**Exercise instructions:** Copy the material below verbatim from the line with "The height and width of the screenshot is (917, 1200)." to the line with "Click the right arrow to scroll tabs forward", both lines included, omitting pictures and every line outside that range.
[Dataset records — start]
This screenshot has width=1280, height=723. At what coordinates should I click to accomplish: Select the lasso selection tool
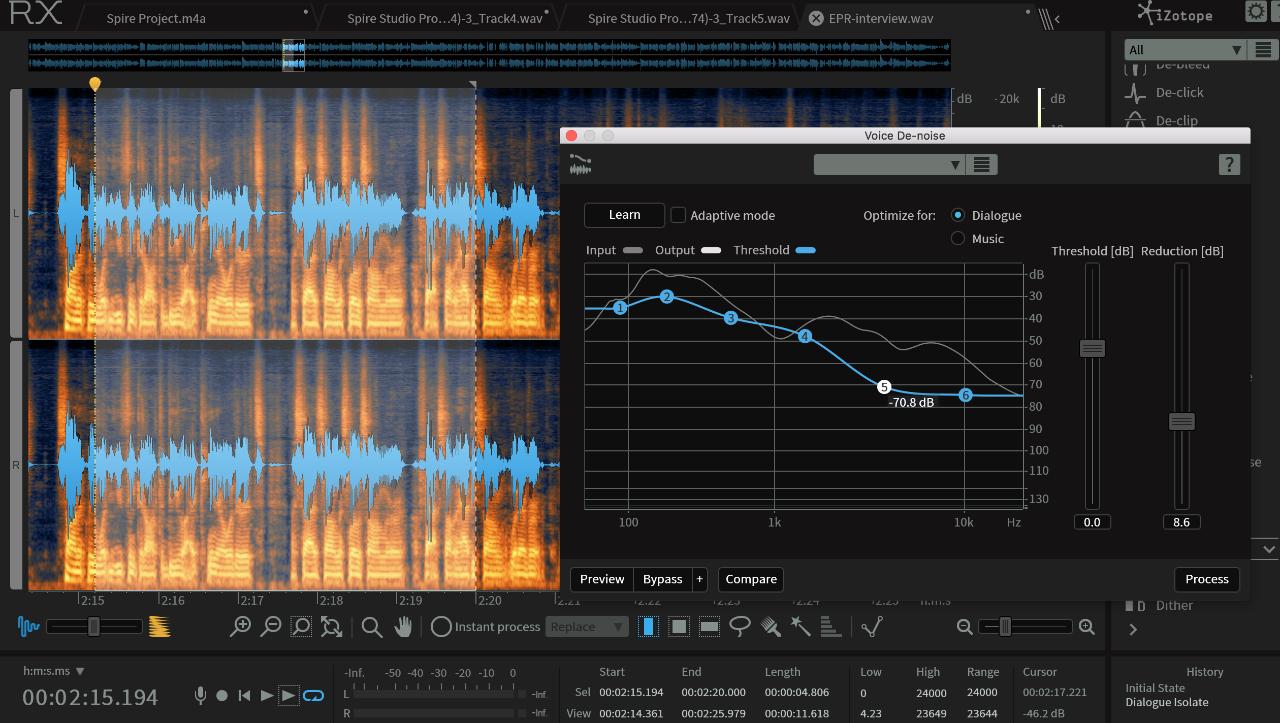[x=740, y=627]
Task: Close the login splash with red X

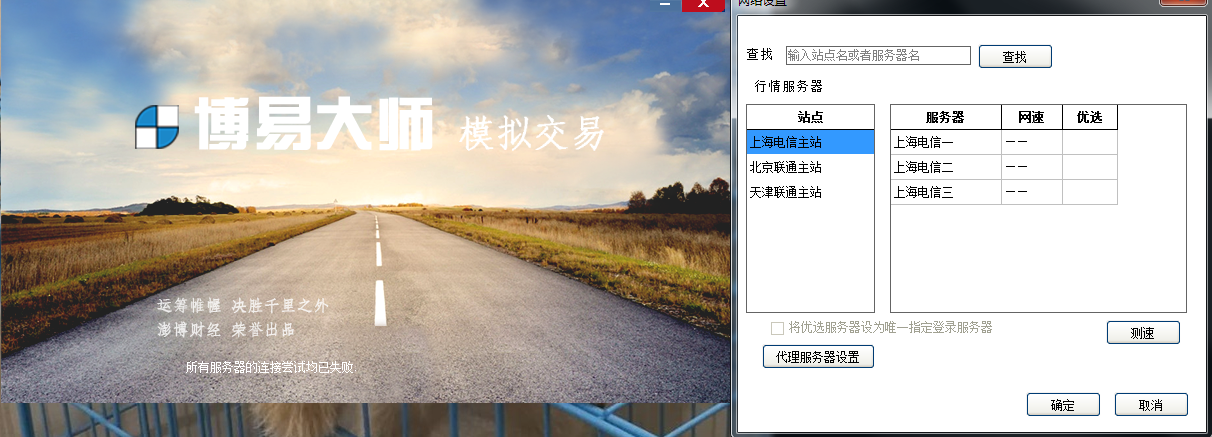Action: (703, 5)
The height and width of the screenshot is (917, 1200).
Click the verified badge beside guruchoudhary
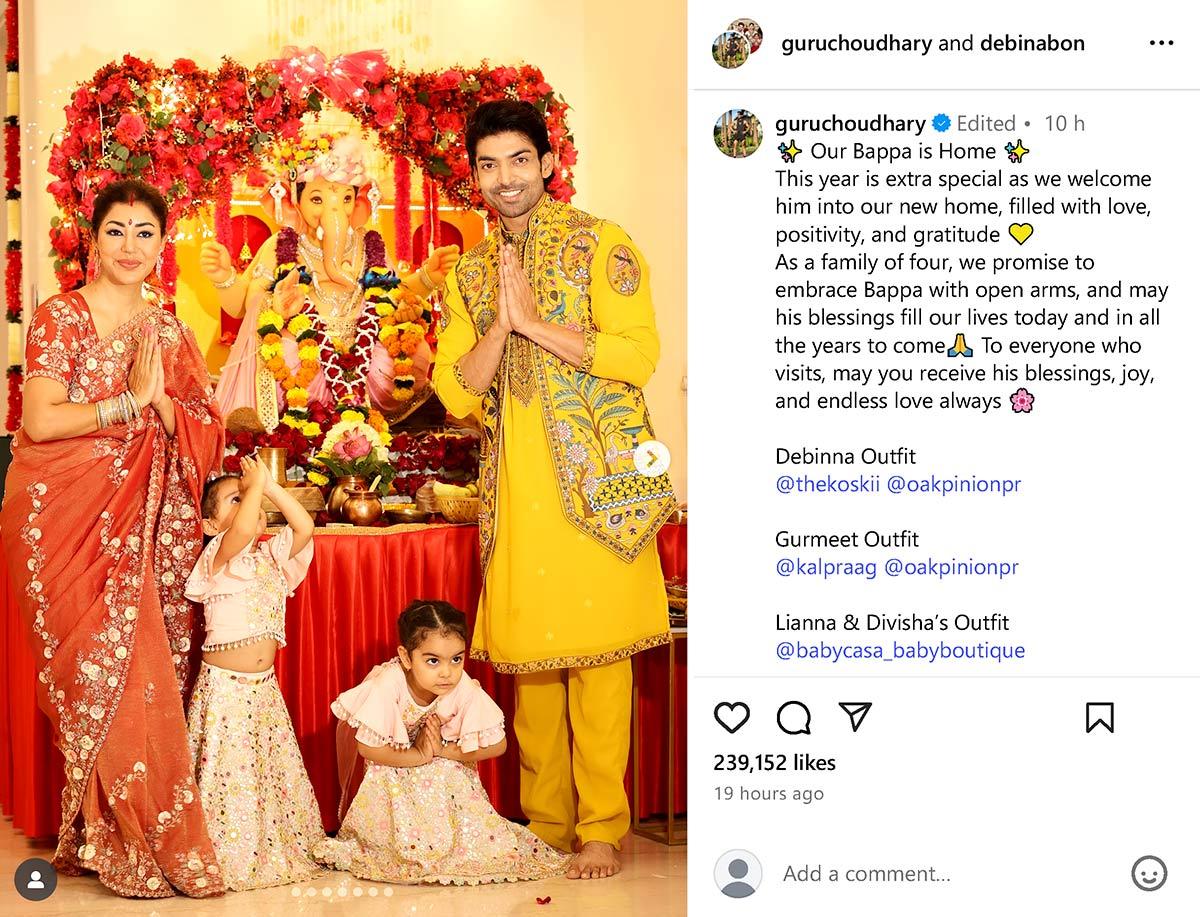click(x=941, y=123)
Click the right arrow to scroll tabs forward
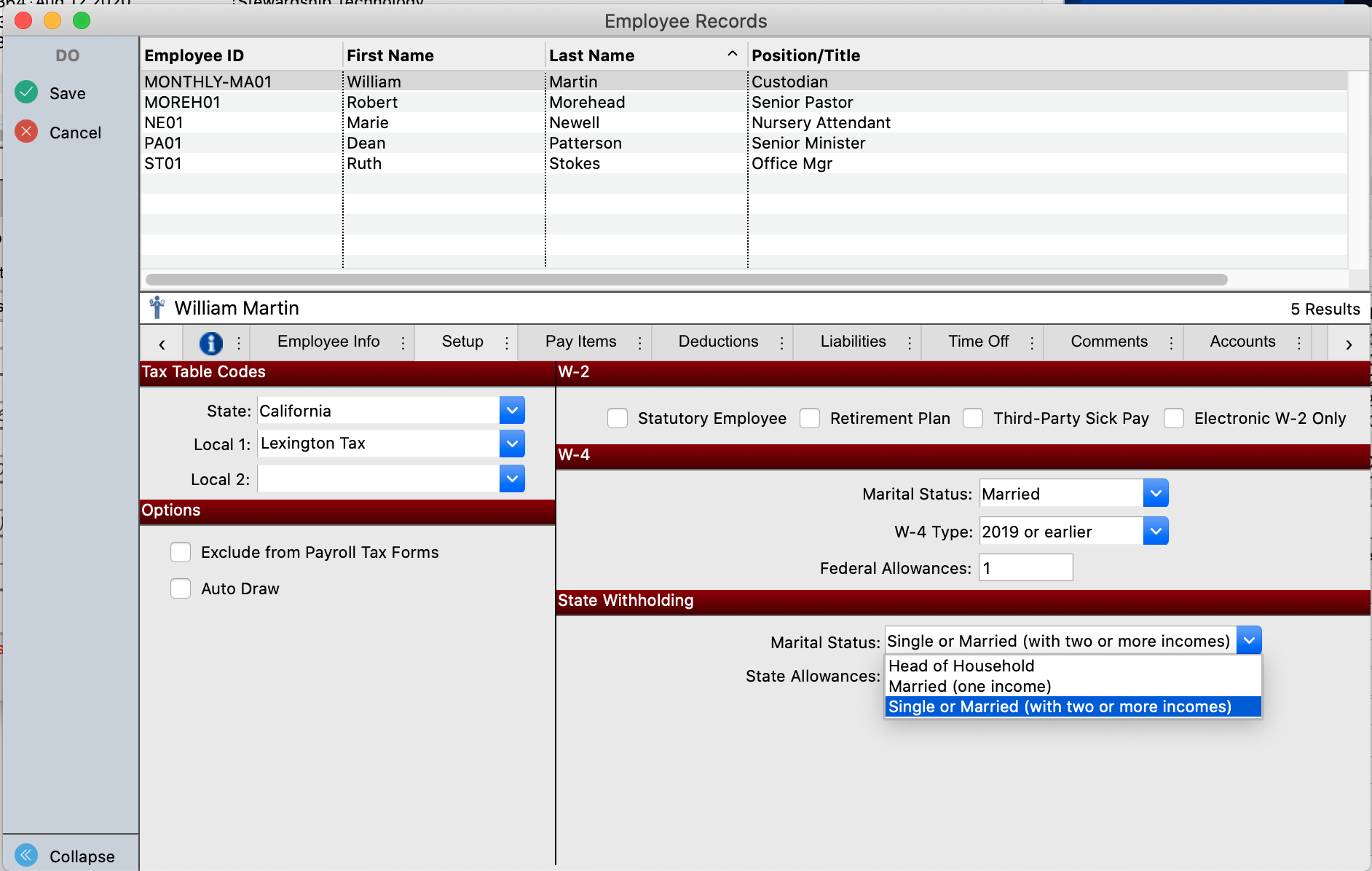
[Dataset records — finish]
[Dataset records — start]
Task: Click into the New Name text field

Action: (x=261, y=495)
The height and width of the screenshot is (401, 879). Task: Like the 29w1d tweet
[Dataset records — finish]
[Dataset records — start]
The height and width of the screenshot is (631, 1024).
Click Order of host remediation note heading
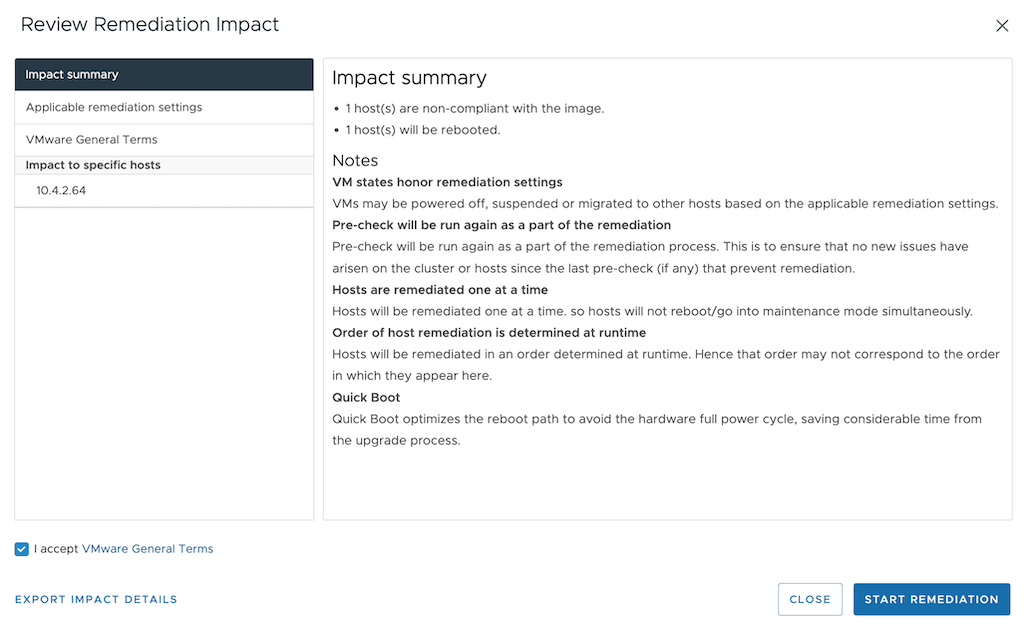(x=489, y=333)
[Dataset records — finish]
**Written response:**
The height and width of the screenshot is (917, 1200).
Click the verified badge beside guruchoudhary
click(x=941, y=123)
Click the right arrow to scroll tabs forward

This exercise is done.